Стоящий рядом Чендрул отметил, как возбуждён и чрезмерно взволнован повелитель, и не потому, что он произносил речь... Какая-то неуверенность проскользнула в его словах, потому никто не сдвинулся с места, никто сразу не ринулся в бой. А сам Аттила глубоко дышал, короткий ус у него топорщился, на лбу выступил пот и в глубоких вырезах носа показалась кровь. «Уж не болен ли он?.. — предположил сармат Огинисий, и нехорошее предчувствие сжало его сердце.

А скиф Эдикон спросил Эллака:

   — Твой отец перед битвой не обращался к авгурам или «святому епископу»?.. Те могли ему сказать такое, что сильно повлияло на нашего регнатора.

   — Ты же знаешь, перед сражениями он редко гадает, ведает сам, что выиграет.

   — Странно... Ну да ладно... Смотри, Аэций тоже закончил говорить. Сейчас он взмахнёт рукой...

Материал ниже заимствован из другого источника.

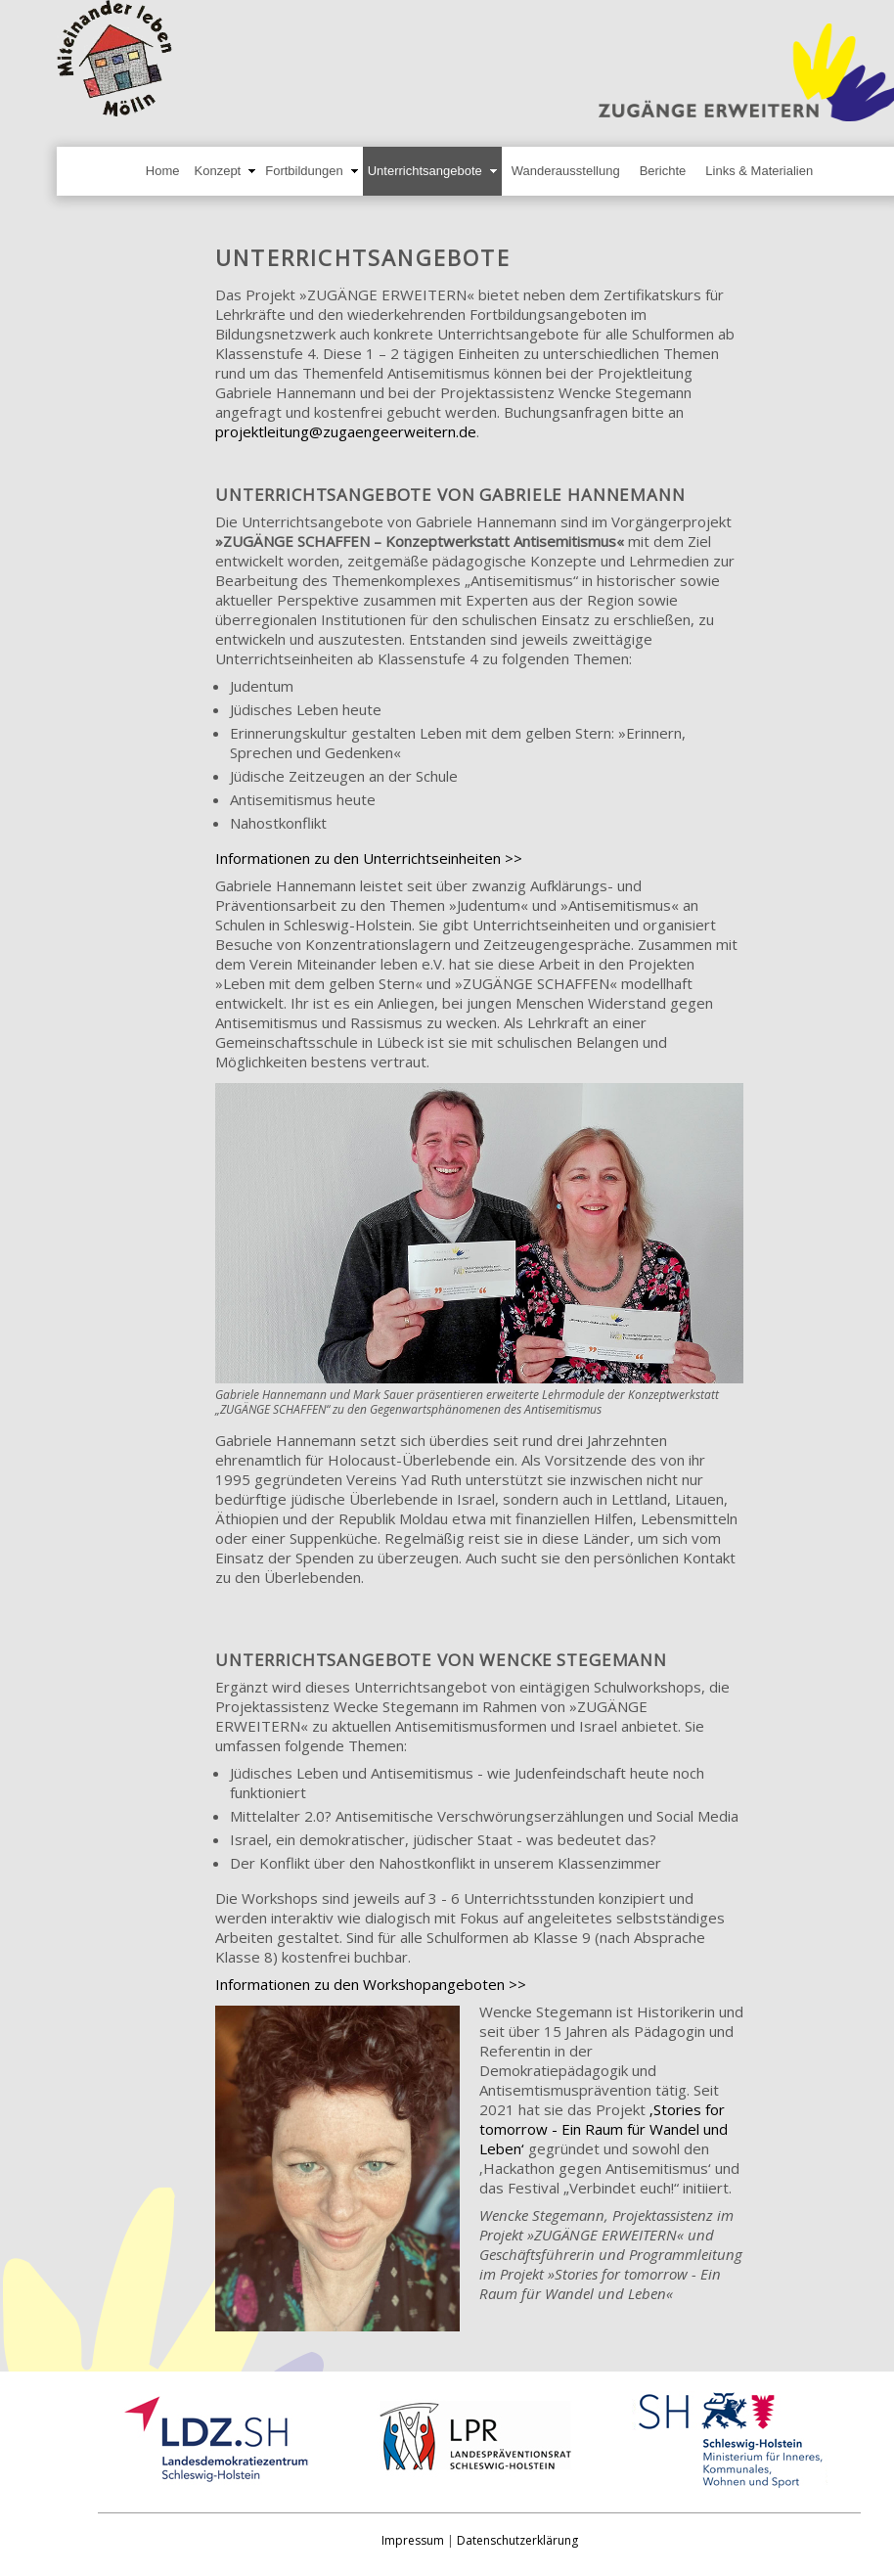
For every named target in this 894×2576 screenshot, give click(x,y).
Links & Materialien (759, 170)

Первые ряды римлян, вестготов и стоящие между ними аланы ещё сильнее заколотили копьями и мечами по щитам, затем главный знаменщик-драконарий поднял знамя из жёлтого шёлка, на котором был изображён страшный, не знающий жалости дракон, и тут взыграли трубы, металлические значки легионов с орлами звякнули. Вначале ровным шагом, который вскоре перешёл в беглый, пошли ветераны-брионы с громким криком:

   — За Юла и Рею[140]!

Затем ринулись в бой воины храброго, стоящего на правом фланге легиона самого Аэция — десятого.

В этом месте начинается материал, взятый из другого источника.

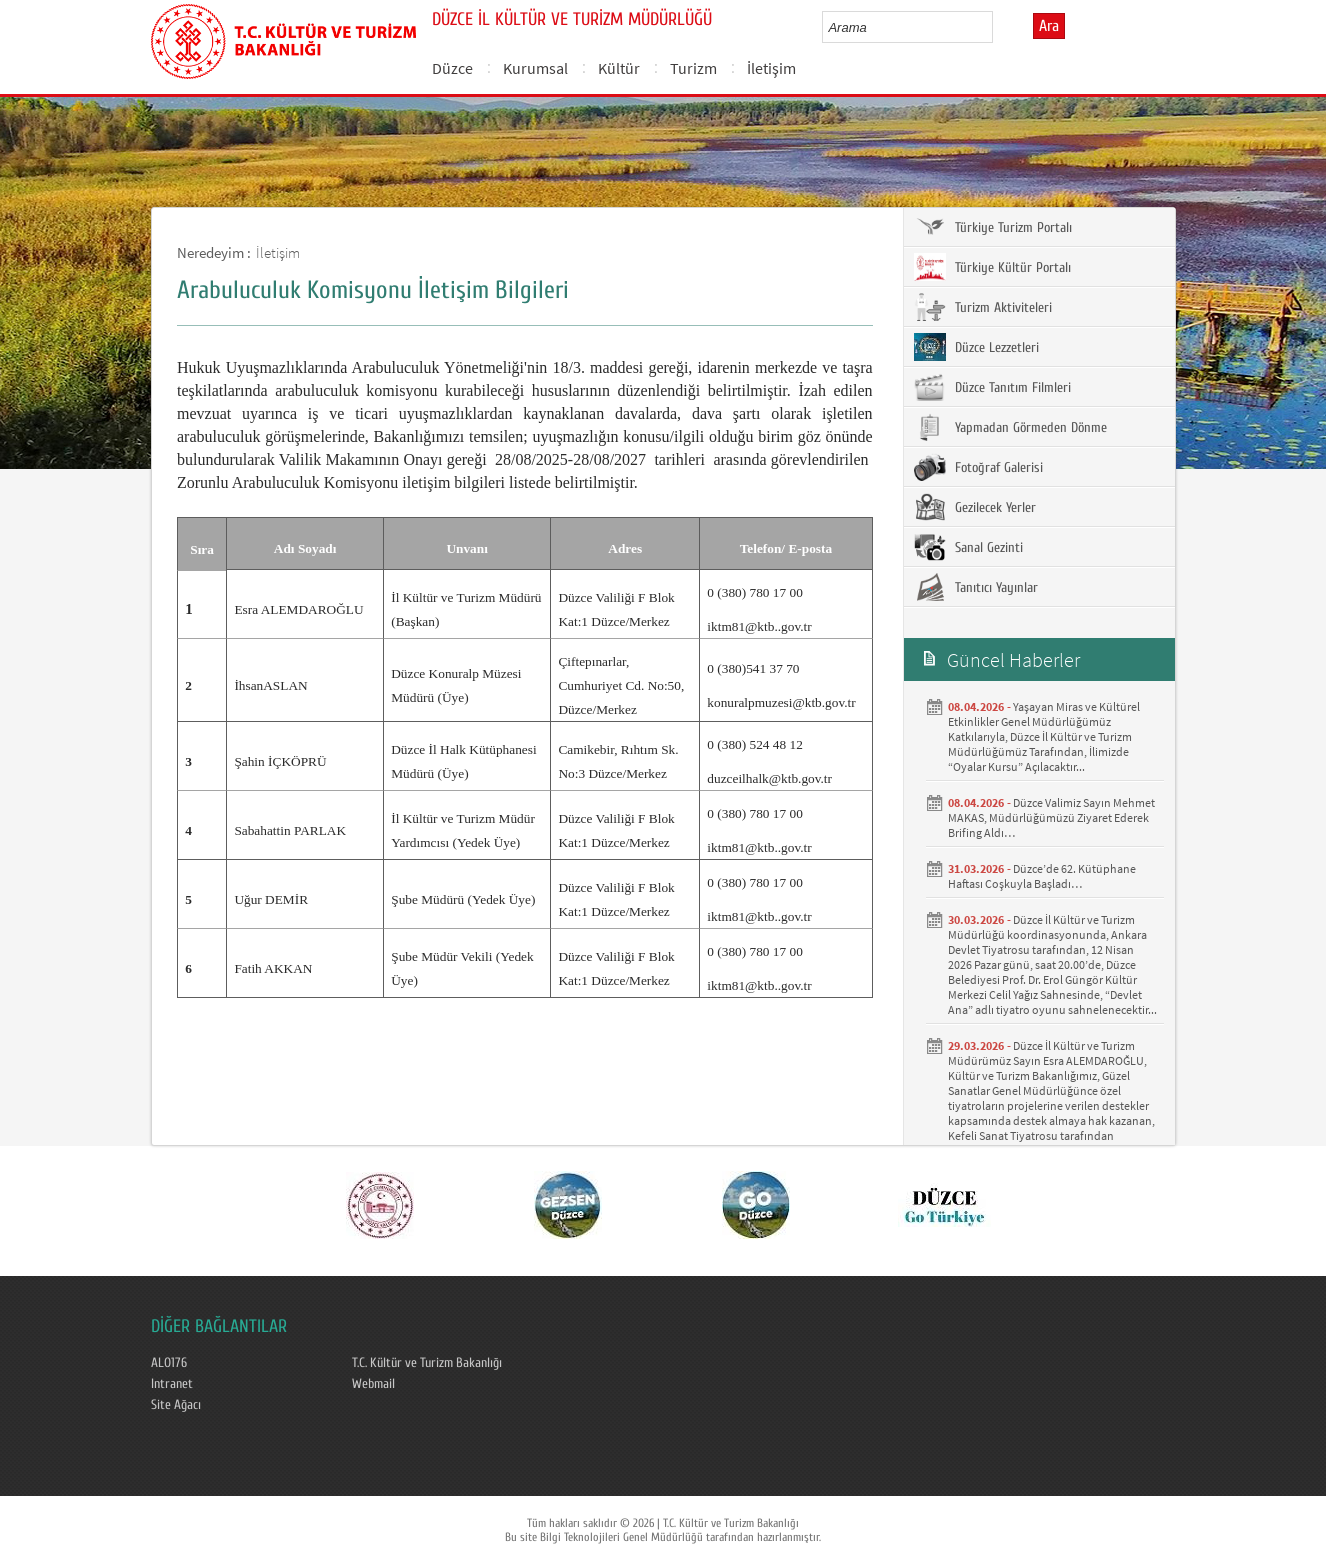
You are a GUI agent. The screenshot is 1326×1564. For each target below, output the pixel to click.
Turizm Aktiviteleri (983, 307)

Повелитель тоже дал знак рукой, и кто-то в ответ брионам заорал что было мочи:

— За Аттилу и Юсту Грату Гонорию!

Гуннская конница на бешеном галопе стала обтекать римское войско, одновременно стараясь оттеснить железную силу противника от вершины холма.

Представьте, как топот сразу миллионного войска потряс землю! Сошлись врукопашную.

Завязалась доселе невиданная битва, страшная, «лютая, переменная, зверская, упорная», отмечал Иордан.

Надо сказать, что первыми на поле битвы сошлись гепиды со стороны Аттилы и франки со стороны Аэция. Сойдясь, они устроили такую мясорубку, что погибло сразу тридцать тысяч человек: пятнадцать — у гепидов, пятнадцать — у франков. Король гепидов Ардарих, сражаясь в первых рядах, был тяжело ранен, но остался в живых.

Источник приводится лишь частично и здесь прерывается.